Excerpt provided Start Marker

Hurricane Recovery Lessons
The Summer and Fall of 2018 have been full of headlines on natural disasters: wildfires in California, record-setting hurricanes and super-typhoons in both the Atlantic and Pacific. All indications are that we can expect more of all of this in the future, as a number of climate change forecasts have underlined in the past month. Among their many effects, these natural disasters have a big impact on infrastructure. Being ready for when disaster hits will become a much bigger part of the job for infrastructure planners in coming decades. In this post, Infrastructure Ideas looks at some recovery lessons centered on Hurricane Maria.
On September 20, 2017, Hurricane Maria came ashore in Puerto Rico. A Category 4 storm with 155 mph winds, Maria was the strongest hurricane to hit the US Island territory in 80 years. It also arrived only two weeks after Hurricane Irma passed just north of the island, already causing substantial damage. After Maria, Thousands died, 100% of the island lost electricity, and clean water, health care and food became very scarce. After two months, less than half of the island had its electricity restored, and for some it has yet to be put back in place. In the next year 200,000 people, or almost 7% of the island’s population, left Puerto Rico for the US mainland.
Hurricanes Florence and Michael in the Atlantic, Super-Typhoon Mangkhut in the Pacific, as well as the July 2018 mudslide-causing rains over Japan have all been major casualty and damage producers in the twelve months since Maria devastated Puerto Rico. 2019 and beyond will certainly bring more such storms. How can countries or regions plan ahead to mitigate some of the risks to life and property associated with these disasters? The last year in Puerto Rico brings some valuable insights, especially in the area of infrastructure.
While some aspects of the recovery in Puerto Rico have been highly publicized and visible (Chef Jose Andres bringing in planeloads of food supplies), or politicized (comments that the death toll was as low as a few dozen people, or how effective the US Government’s efforts were), some less visible infrastructure recovery efforts in Puerto Rico contain useful factual lessons for those planning for potential similar disasters in other locations. In particular, Puerto Rico’s experience highlights important aspects of resiliency strategies for electricity systems.
For followers of the growing importance of renewable energy and electricity storage across the world, it will come as no surprise that utilizing these new technologies is central to hurricane-affected Puerto Rico’s resiliency plans. Key elements of interest include:
• Installation to date of over 10,000 solar and storage systems for health and other important local facilities: hospitals, medical clinics, schools, community centers, residential neighborhoods, and local businesses. As a result of this effort, the island territory now has a larger number of solar-plus-storage systems in place than any state on the US mainland.
• Beyond the existing installations, the draft “Puerto Rico Disaster Recovery Action Plan” calls for a $400 million incentive program for more solar-plus-storage systems, along with resilient water systems, for lower-income households and neighborhoods.

Excerpt provided End Marker
Extracted information Start Marker

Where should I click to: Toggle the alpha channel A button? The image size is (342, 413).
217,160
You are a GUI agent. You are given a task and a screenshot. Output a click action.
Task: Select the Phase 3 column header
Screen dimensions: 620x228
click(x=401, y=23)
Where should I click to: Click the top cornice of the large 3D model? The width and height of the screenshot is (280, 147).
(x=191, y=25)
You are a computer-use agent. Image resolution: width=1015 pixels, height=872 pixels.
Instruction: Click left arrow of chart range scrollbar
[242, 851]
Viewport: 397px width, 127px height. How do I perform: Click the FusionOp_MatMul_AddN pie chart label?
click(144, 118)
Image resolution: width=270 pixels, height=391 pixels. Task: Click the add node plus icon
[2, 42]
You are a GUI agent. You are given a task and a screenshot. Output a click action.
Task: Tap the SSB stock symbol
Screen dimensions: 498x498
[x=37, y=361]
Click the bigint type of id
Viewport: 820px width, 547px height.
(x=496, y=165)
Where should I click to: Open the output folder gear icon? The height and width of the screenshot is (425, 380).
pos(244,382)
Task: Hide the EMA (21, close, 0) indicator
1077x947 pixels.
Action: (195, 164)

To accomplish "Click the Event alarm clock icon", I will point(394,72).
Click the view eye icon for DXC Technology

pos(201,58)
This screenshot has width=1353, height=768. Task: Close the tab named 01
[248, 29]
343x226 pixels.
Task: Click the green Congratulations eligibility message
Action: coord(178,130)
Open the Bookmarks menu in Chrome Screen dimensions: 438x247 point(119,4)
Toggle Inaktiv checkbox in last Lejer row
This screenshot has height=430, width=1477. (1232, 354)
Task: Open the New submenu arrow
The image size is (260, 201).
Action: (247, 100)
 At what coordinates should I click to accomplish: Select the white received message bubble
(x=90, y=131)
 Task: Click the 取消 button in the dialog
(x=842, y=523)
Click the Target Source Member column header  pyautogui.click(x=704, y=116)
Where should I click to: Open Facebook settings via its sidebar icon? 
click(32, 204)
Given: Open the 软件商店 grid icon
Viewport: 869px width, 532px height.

Extracted information End Marker

Actions to take:
1. According to the hurricane recovery article, how many people left Puerto Rico for the US mainland in the year after Hurricane Maria?
2. In one to three sentences, explain why the hurricane recovery article says disaster readiness will become a much bigger part of infrastructure planners' work.
3. Continue the hurricane recovery article from its last bullet point.
The rows have nothing to do with the hurricane recovery article.

Task-by-task outputs:
1. About 200,000 people, almost 7% of the island's population.

2. All indications, including several recent climate change forecasts, point to more natural disasters in the future. These disasters have a big impact on infrastructure, so planners will need to spend more of their effort preparing for them.

3.
• The same Disaster Recovery Action Plan calls for a $75m program for “Community Resilience Centers”. This would support the building or rebuilding of areas which would serve both as year-round community centers and as emergency safety gathering points.
• And the Plan also calls for a $100 million revolving loan fund which would be available for infrastructure contractors facing credit risks from a natural disaster. This revolving fund could be used to provide liquidity in a crisis to companies which have the skills and assets to help recovery, but which in practice find themselves unable to respond because of the impact of the disaster on their financial condition. This has the positive aspects of using public funds to leverage private-sector capabilities and assets, and using potentially external aid to leverage local resources, rather than waiting for what is in many places a distant and slow-moving government to undertake a complex recovery program on its own.
All of these aspects of Puerto Rico’s post-Maria reconstruction and resiliency planning are of use to islands and coastal areas potentially affected by hurricanes and other major storms. There are a host of other lessons being drawn from these hurricanes, including the importance of response speed, the role of mobile-phone message alerts, how long housing recovery takes, and of course that resiliency-focused planning dramatically reduces losses.
The frequency and intensity of such storms has been visibly growing over the past decade, and is widely forecast to keep increasing as climate change advances. Sound infrastructure planning can have a major positive impact on post-disaster health services, commercial and residential recovery, and human and economic losses. This kind of “Climate Adaptation” financing can be expected to loom larger in infrastructure budgets as time goes by. And we can expect that current themes in infrastructure finance, including how to better leverage private sector capital and capabilities, will play a large role in climate adaptation.